We are sitting on a bench in a beautiful park, surrounded by trees and water. The ground is sun-drenched with flowers, all of them red. She looks beautiful sitting there in a rich burgundy velvet dress, her hair a storm of russet swept up to reveal passionately riveting blue eyes. She looks as she did the first day that I saw her… fiery, willful, alive.
She is winding red ribbon up onto a spool, and I am holding onto the end of it, trying to help her keep it from becoming tangled. She glances up at me and I can barely hold her gaze as she says,
"There is nothing that can be done about the past. No matter what atrocities one has committed against his or her fellow man, once they are done there is no going back. Regret is the worst part of being able to feel… regret over things said and done, or things that were not."
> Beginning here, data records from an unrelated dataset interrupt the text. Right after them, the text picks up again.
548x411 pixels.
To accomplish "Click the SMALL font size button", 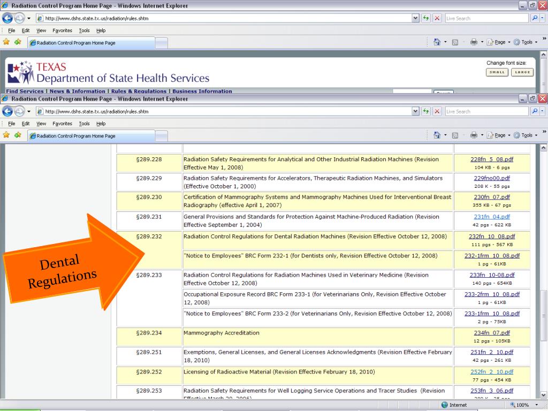I will pyautogui.click(x=497, y=72).
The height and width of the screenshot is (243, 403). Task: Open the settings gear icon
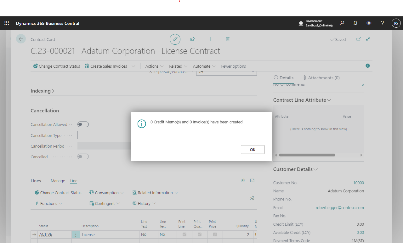(369, 23)
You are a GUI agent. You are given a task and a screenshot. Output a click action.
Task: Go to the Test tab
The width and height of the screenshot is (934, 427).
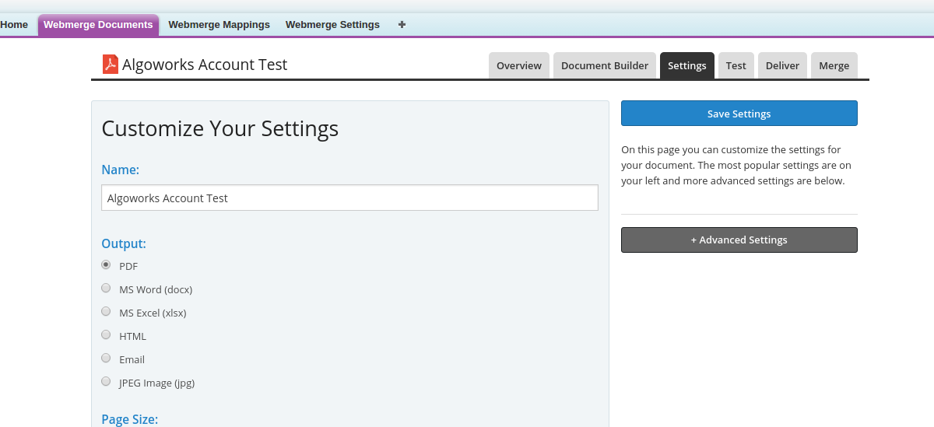click(736, 66)
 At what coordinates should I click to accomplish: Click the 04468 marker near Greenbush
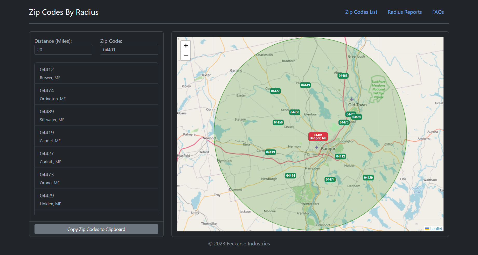coord(343,75)
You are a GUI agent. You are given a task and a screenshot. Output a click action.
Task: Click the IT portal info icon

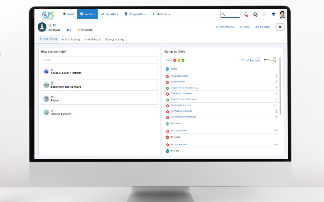click(54, 25)
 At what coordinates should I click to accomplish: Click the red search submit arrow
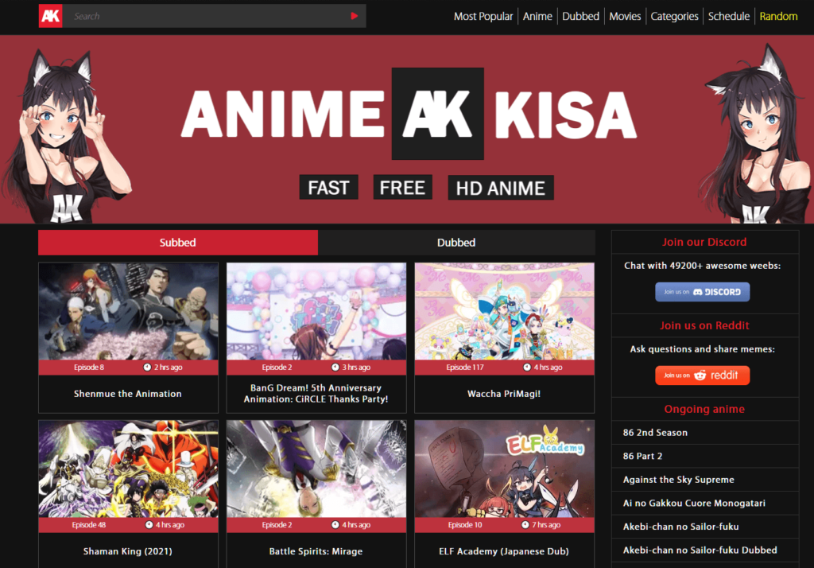tap(353, 16)
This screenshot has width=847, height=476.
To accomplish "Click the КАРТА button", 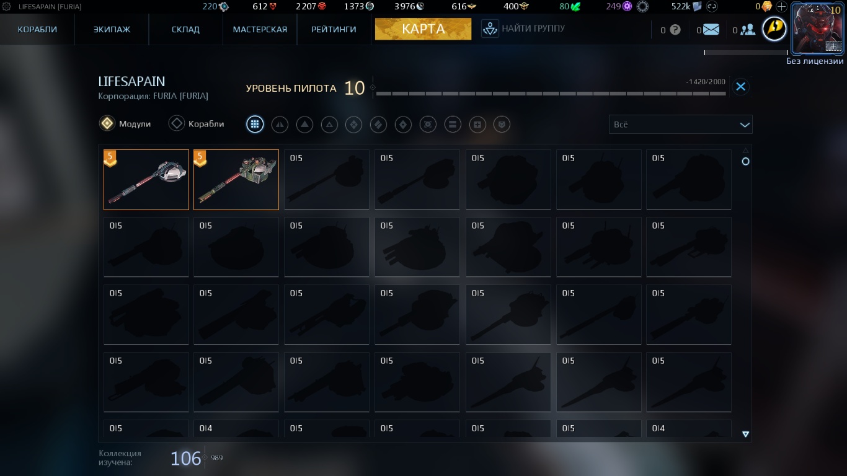I will tap(423, 29).
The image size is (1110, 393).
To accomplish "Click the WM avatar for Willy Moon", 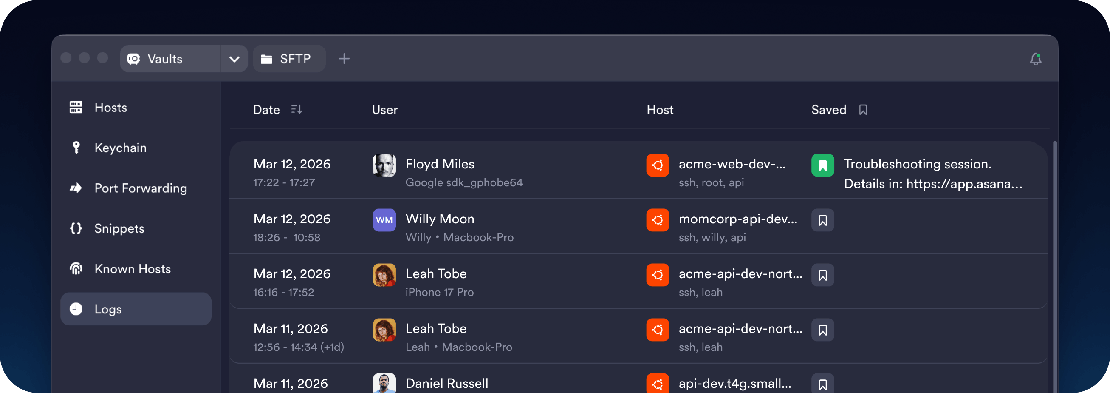I will coord(384,220).
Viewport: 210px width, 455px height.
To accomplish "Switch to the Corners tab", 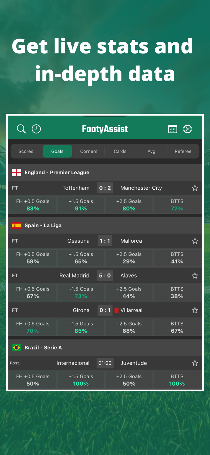I will tap(88, 151).
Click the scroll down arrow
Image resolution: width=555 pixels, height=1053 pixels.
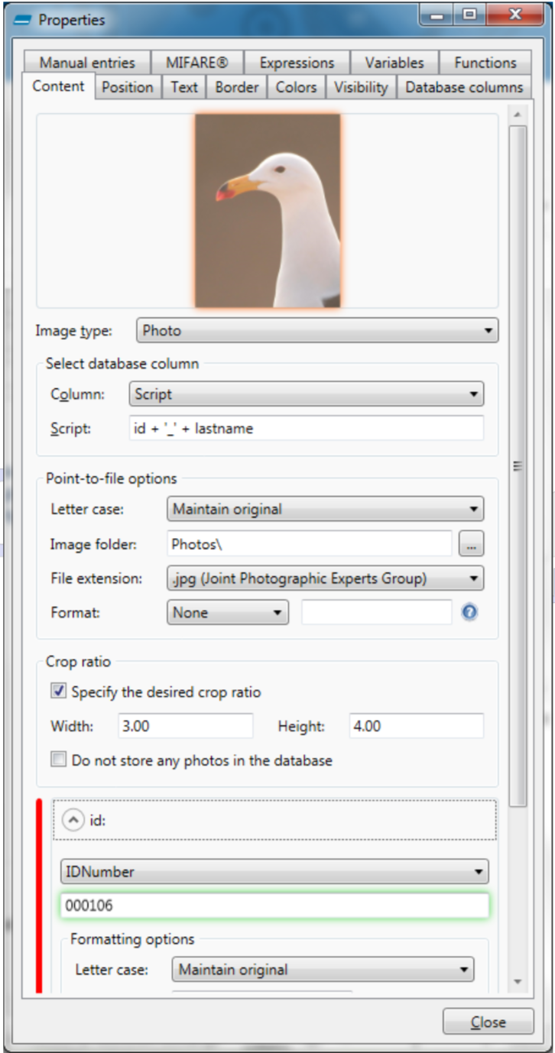[518, 981]
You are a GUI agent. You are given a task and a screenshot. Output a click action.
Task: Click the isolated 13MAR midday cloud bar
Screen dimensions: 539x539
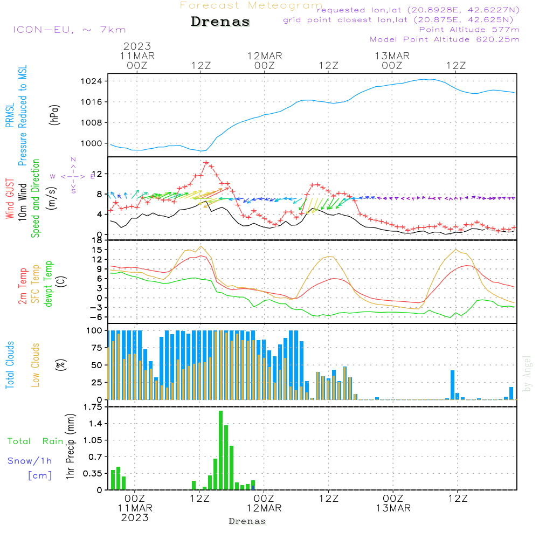[x=452, y=384]
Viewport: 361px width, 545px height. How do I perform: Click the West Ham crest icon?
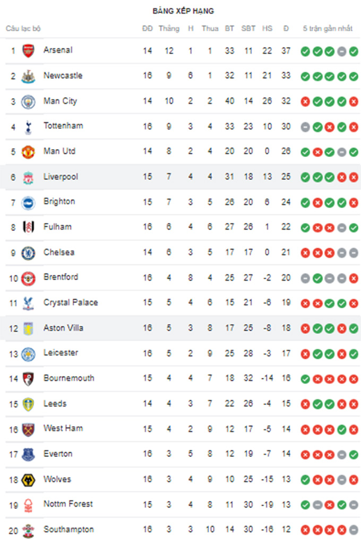(x=28, y=429)
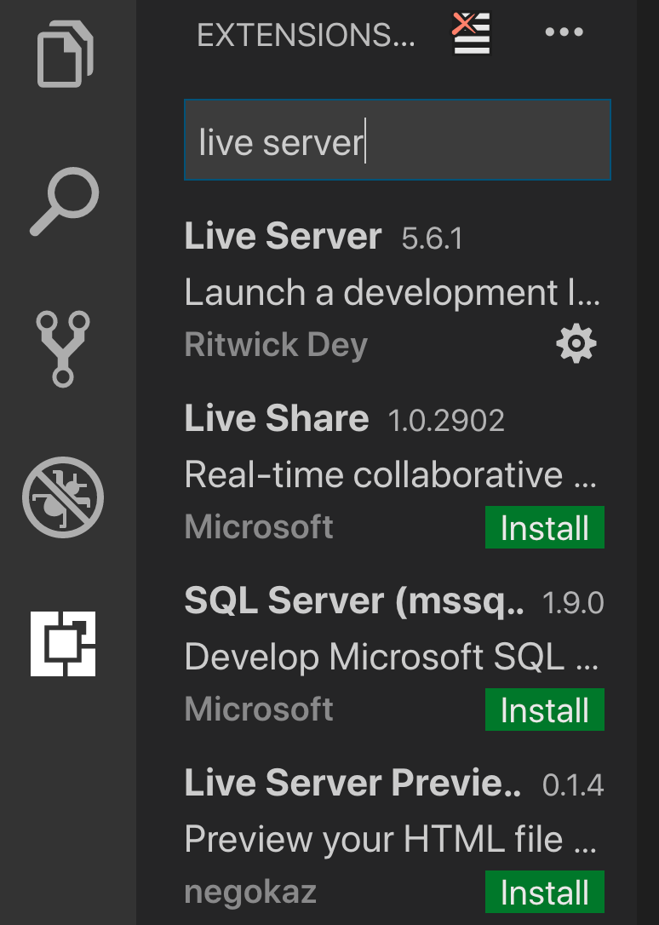This screenshot has width=659, height=925.
Task: Click Ritwick Dey publisher name
Action: 276,343
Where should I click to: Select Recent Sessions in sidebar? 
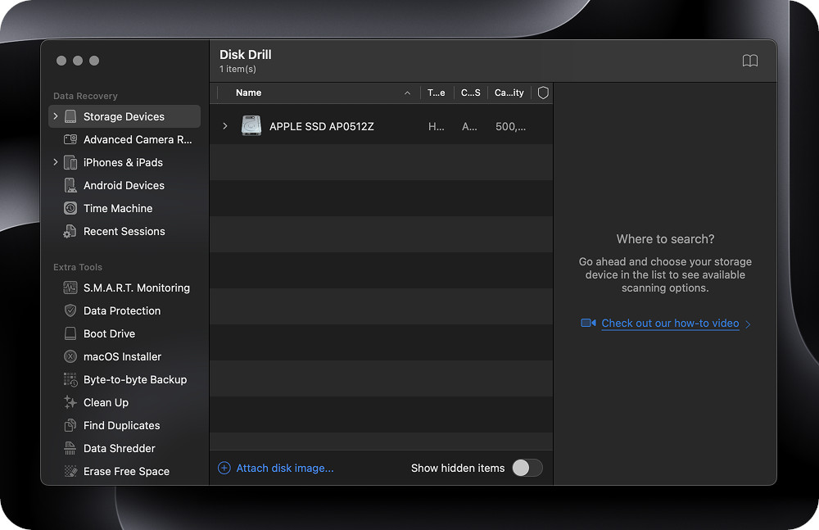pyautogui.click(x=124, y=232)
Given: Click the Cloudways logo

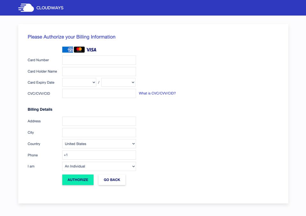Looking at the screenshot, I should click(x=41, y=7).
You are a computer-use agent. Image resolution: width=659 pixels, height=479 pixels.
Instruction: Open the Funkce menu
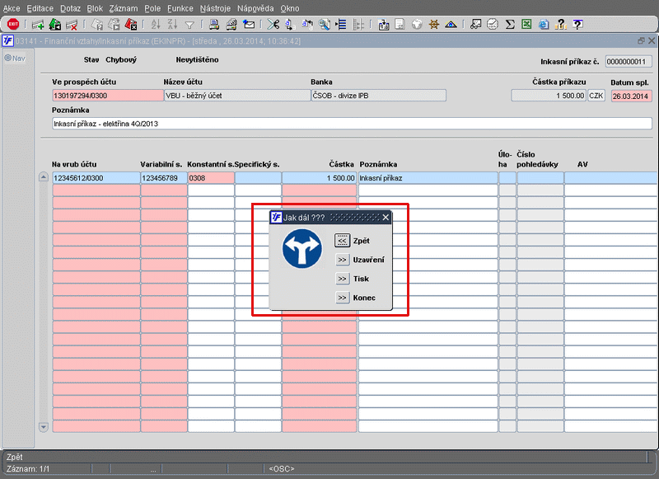coord(180,7)
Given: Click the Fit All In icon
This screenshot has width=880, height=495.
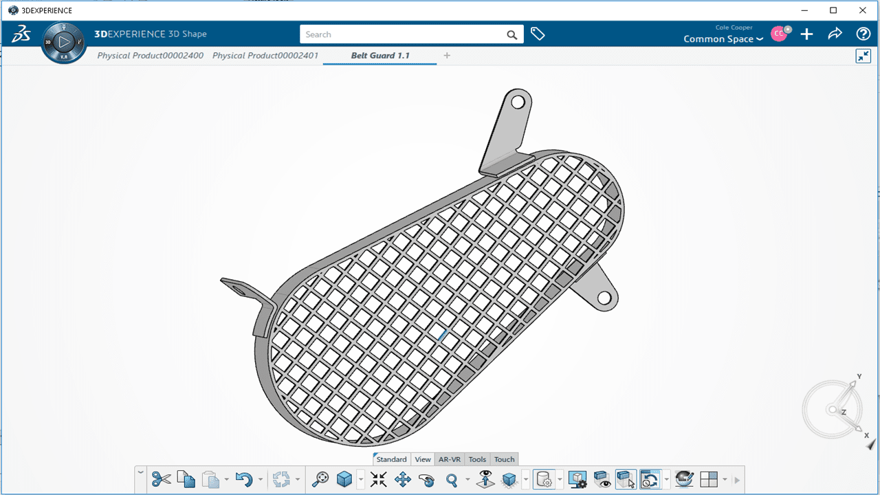Looking at the screenshot, I should pyautogui.click(x=379, y=479).
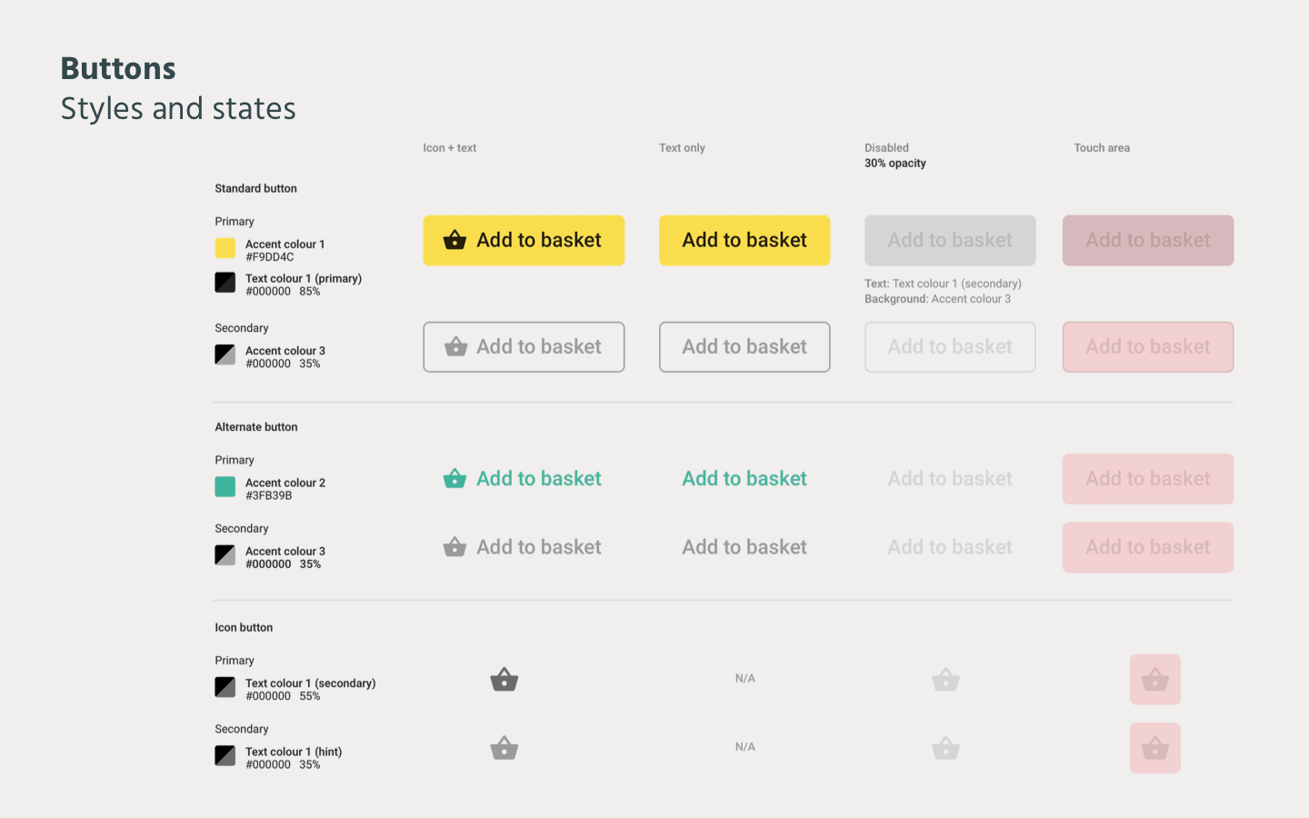This screenshot has height=818, width=1309.
Task: Click the disabled primary basket icon
Action: pyautogui.click(x=945, y=680)
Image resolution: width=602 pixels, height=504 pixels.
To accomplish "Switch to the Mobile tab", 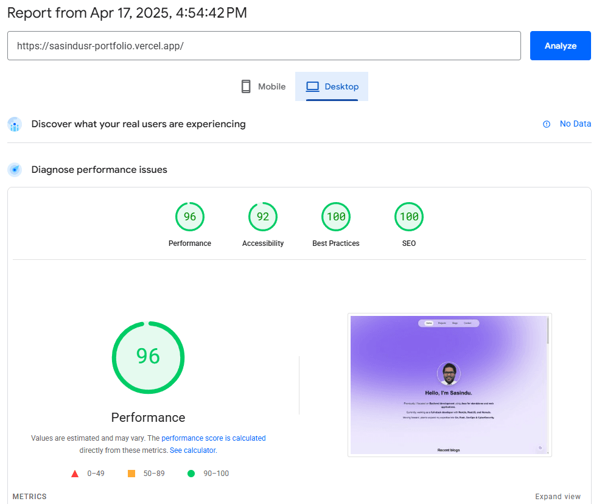I will tap(262, 86).
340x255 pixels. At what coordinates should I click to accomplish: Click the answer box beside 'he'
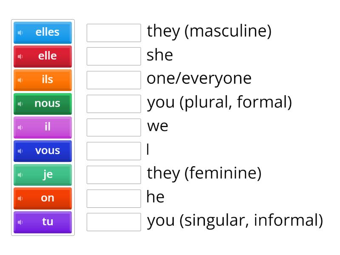(x=113, y=198)
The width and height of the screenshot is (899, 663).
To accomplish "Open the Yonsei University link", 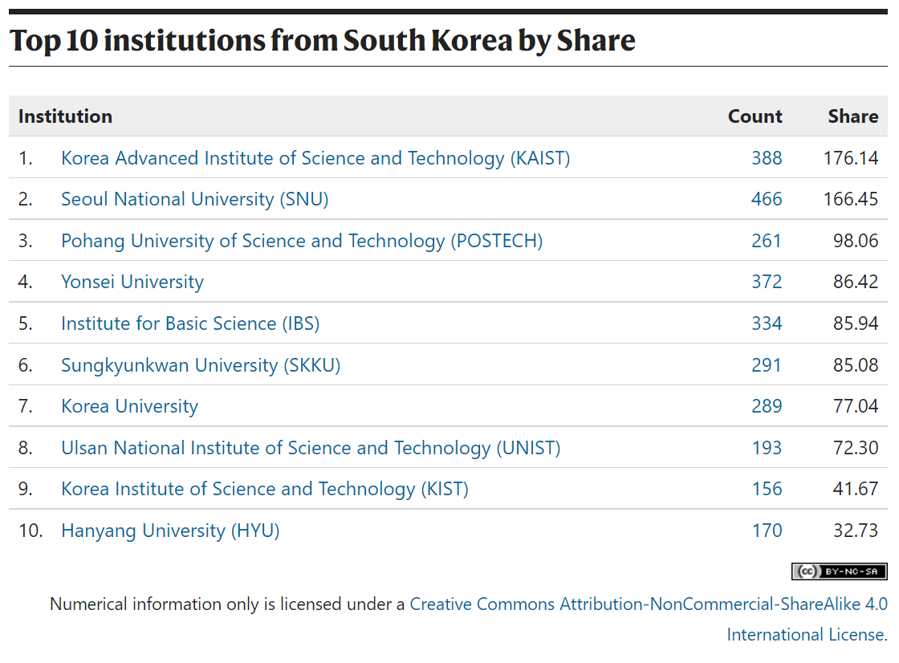I will tap(132, 282).
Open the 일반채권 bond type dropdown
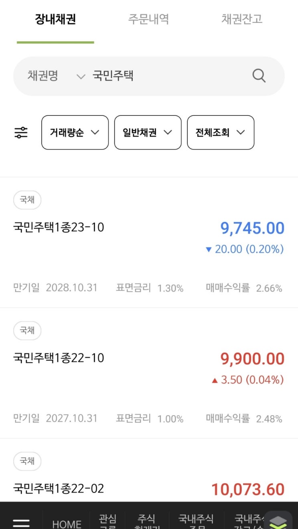This screenshot has width=298, height=529. (x=148, y=133)
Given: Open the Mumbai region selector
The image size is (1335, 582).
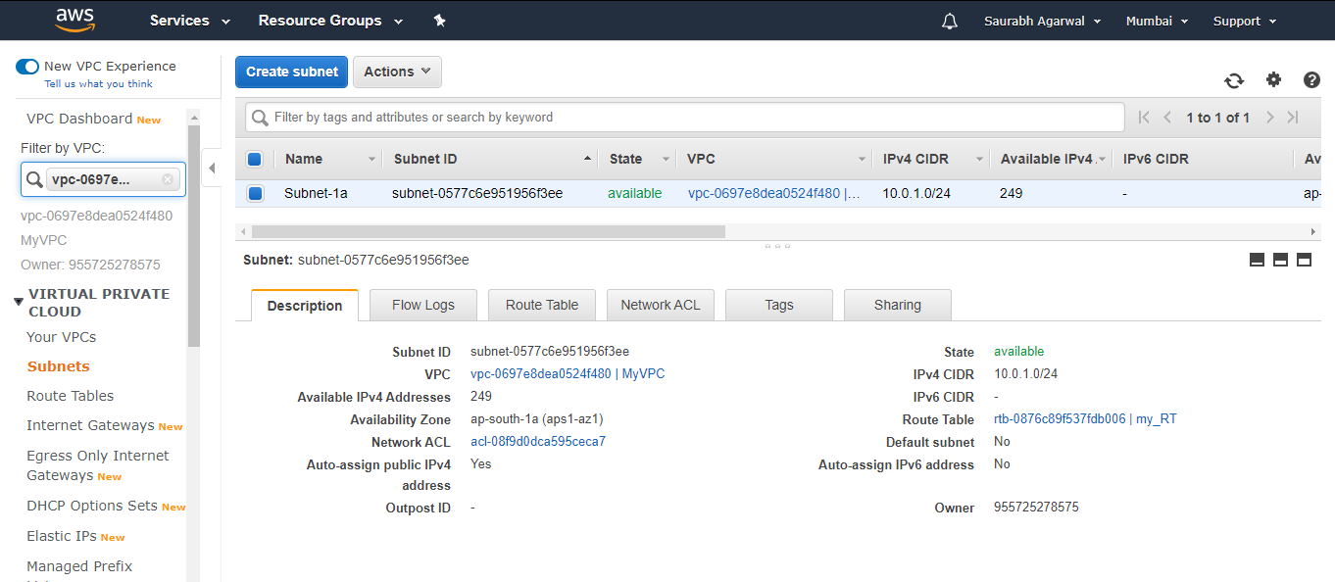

I can only look down at my hands, but that is no good because they are covered with blood. The blood is getting all over the ribbon, but it doesn't matter because the ribbon is already red. She continues,
"You are about to experience the full gamut of what it means to be human and you will have many responsibilities to confront, not the least of which is to be a father to your children; it will no longer be enough to simply provide food and shelter, as their intellectual and emotional growth are now inexorably tied to yours."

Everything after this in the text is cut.